**Exercise inputs:**
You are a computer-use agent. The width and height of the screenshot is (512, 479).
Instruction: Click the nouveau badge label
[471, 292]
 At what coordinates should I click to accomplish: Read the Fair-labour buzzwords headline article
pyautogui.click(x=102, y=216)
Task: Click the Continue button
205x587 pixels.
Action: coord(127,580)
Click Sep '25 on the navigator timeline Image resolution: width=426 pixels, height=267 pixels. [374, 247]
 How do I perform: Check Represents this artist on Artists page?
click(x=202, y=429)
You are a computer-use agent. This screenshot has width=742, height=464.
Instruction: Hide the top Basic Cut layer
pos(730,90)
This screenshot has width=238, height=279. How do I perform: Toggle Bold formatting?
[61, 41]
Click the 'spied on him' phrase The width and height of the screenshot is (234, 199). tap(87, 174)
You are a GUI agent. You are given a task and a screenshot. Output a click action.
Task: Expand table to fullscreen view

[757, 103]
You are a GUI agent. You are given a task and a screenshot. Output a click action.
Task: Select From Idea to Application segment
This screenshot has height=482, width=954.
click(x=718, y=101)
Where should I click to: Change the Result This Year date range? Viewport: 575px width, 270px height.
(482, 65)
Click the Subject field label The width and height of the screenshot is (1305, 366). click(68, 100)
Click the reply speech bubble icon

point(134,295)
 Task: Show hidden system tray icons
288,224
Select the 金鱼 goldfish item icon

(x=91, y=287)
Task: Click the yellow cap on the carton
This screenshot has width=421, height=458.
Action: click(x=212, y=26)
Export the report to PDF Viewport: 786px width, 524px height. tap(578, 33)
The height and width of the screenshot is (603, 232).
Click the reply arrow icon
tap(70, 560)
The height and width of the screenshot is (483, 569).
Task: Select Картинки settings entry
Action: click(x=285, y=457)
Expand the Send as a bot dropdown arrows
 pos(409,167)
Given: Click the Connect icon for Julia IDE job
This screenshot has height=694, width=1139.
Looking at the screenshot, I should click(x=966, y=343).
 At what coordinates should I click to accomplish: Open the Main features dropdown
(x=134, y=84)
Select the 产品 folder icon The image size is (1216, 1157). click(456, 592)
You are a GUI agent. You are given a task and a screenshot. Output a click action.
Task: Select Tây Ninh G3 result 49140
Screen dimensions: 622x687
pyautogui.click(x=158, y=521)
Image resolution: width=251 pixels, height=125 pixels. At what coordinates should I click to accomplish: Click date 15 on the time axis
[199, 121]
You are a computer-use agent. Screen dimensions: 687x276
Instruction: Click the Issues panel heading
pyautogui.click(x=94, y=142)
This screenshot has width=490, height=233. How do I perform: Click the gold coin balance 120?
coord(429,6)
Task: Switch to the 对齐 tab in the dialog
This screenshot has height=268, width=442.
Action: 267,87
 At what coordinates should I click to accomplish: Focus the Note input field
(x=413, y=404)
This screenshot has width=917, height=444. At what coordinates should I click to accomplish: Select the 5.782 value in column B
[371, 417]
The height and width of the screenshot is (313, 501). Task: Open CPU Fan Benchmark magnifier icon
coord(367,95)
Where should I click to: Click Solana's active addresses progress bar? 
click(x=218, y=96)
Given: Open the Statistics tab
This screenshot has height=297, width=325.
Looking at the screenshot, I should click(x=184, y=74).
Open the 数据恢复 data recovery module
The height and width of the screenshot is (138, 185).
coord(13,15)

**Work instructions:** Give back exactly the lines from the one containing "Where should I click to: Click" through the last line of the records.

**Answer:**
Where should I click to: Click Solana's active addresses progress bar? 
click(x=218, y=96)
Given: Open the Statistics tab
This screenshot has height=297, width=325.
Looking at the screenshot, I should click(x=184, y=74).
Open the 数据恢复 data recovery module
The height and width of the screenshot is (138, 185).
coord(13,15)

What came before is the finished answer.